■ **ВАШЕ ЗАДАНИЕ**
Выпишите из помещённого ниже фрагмента текста все прилагательные, которыми охарактеризована Ханка Адамецкая.

■ **ФРАГМЕНТ ТЕКСТА**
□ □ □ □

В заключение — коротко о моих земляках, которые были со мной там и тогда; нескольких из них я упоминал в «Венгерском дневнике», и, быть может, читателям хотелось бы знать их дальнейшую судьбу.
Ханка Адамецкая, светлая, благородная, чистая, постоянно жила на самой высокой, напряжённой ноте и — покончила с собой через несколько месяцев после нашего возвращения из Будапешта. На её похоронах встретились, пожалуй, все остальные — последний раз в полном составе.
В обстоятельствах, слишком похожих на самоубийство, погибла вскоре и Лидка Видаевич — «девчоночка с шапкой волос и огромным автоматом», о которой я писал в заметке от 1 ноября, умышленно тогда не уточняя, что речь идёт о польской студентке, участнице венгерского восстания. После нашего возвращения Лидка не раз ко мне забегала, мы разговаривали, я разделял её горечь, но сжигавшая этого полуребёнка ненависть возбуждала сострадание и страх. Я пытался её успокаивать, однако ожидавшей её гибели не предчувствовал, хоть, может, и следовало бы.

□ □ □ □

■ **ПРЕДОСТАВЛЕННЫЕ ЗАПИСИ**
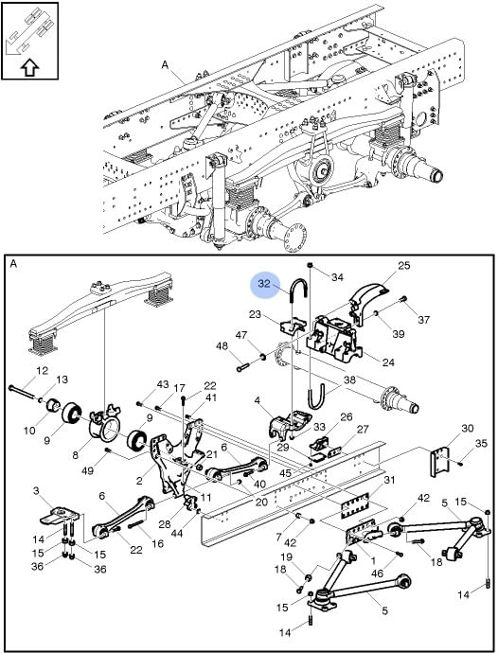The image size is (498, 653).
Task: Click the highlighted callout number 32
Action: pyautogui.click(x=264, y=284)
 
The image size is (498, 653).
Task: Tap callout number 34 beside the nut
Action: pyautogui.click(x=338, y=277)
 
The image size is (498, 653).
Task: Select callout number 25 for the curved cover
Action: pyautogui.click(x=404, y=265)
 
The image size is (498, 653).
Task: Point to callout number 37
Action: pyautogui.click(x=423, y=320)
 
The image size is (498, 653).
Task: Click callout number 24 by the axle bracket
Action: pyautogui.click(x=388, y=362)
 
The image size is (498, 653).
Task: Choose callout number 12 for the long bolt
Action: pyautogui.click(x=42, y=370)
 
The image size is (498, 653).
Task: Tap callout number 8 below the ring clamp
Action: pyautogui.click(x=75, y=454)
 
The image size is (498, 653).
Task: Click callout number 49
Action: pyautogui.click(x=87, y=470)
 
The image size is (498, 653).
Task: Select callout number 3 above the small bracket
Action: pyautogui.click(x=36, y=491)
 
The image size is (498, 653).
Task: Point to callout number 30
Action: pyautogui.click(x=468, y=428)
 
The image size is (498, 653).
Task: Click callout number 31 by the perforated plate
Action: pyautogui.click(x=389, y=480)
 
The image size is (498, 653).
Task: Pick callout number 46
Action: pyautogui.click(x=377, y=574)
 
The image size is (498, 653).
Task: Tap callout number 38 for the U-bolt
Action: pyautogui.click(x=349, y=379)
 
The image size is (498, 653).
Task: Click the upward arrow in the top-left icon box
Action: pyautogui.click(x=29, y=66)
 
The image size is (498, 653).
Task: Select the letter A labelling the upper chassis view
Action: pyautogui.click(x=166, y=65)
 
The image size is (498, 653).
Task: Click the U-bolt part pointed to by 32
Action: pyautogui.click(x=298, y=289)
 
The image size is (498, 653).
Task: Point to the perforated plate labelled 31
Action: pyautogui.click(x=355, y=506)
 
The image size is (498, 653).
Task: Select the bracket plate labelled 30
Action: pyautogui.click(x=440, y=462)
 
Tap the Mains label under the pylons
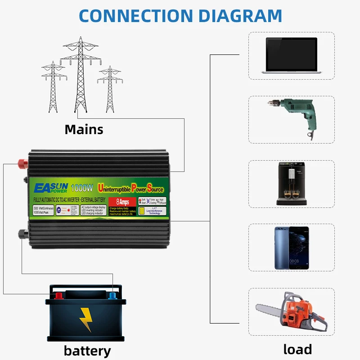(84, 130)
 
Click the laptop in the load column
(292, 55)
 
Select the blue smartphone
(292, 248)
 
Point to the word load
(297, 349)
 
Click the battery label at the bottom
(87, 351)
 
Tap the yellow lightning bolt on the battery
(86, 319)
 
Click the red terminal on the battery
(58, 296)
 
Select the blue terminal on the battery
(112, 296)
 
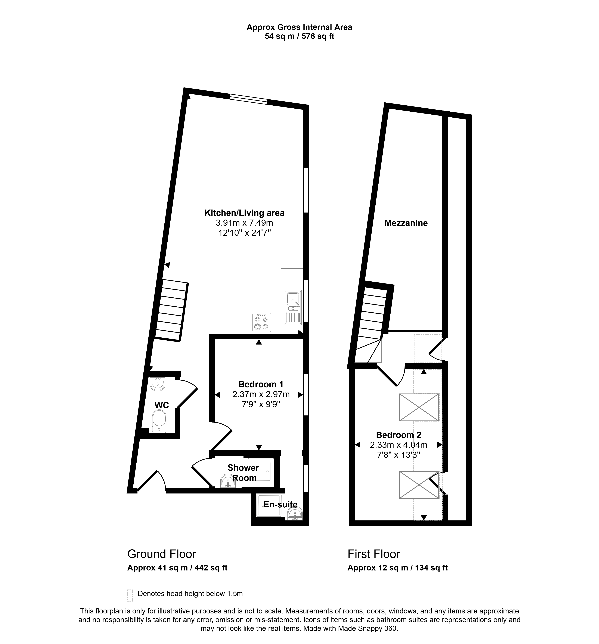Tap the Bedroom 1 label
261,384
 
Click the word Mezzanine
406,223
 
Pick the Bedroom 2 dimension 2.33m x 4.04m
398,445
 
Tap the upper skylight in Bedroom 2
419,407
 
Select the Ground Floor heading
162,554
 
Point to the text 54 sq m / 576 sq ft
299,36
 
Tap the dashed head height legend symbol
130,595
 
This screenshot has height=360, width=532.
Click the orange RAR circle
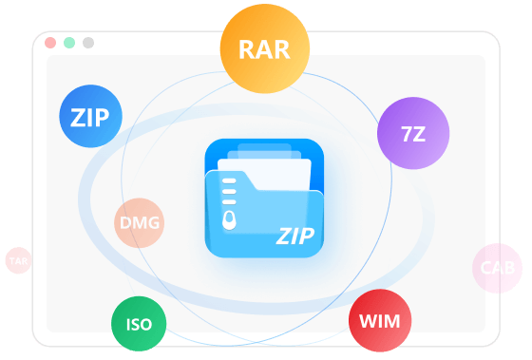coord(265,48)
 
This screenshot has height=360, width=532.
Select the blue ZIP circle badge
coord(90,116)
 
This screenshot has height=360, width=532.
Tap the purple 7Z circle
coord(413,133)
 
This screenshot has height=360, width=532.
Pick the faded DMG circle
coord(139,223)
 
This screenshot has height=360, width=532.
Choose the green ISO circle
coord(139,324)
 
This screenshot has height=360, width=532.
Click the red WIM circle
coord(380,321)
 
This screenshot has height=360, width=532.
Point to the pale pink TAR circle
coord(18,260)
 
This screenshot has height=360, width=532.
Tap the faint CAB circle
coord(498,268)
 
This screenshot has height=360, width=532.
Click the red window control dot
coord(50,43)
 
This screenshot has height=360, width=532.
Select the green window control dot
coord(69,43)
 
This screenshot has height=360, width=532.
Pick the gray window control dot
coord(88,43)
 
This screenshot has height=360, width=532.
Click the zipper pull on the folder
coord(229,220)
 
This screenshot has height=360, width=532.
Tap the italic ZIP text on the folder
coord(295,237)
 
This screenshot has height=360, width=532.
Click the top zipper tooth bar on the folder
coord(229,180)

□ □ □ □

■ **РЕШЕНИЕ ЗАДАНИЯ**
светлая, благородная, чистая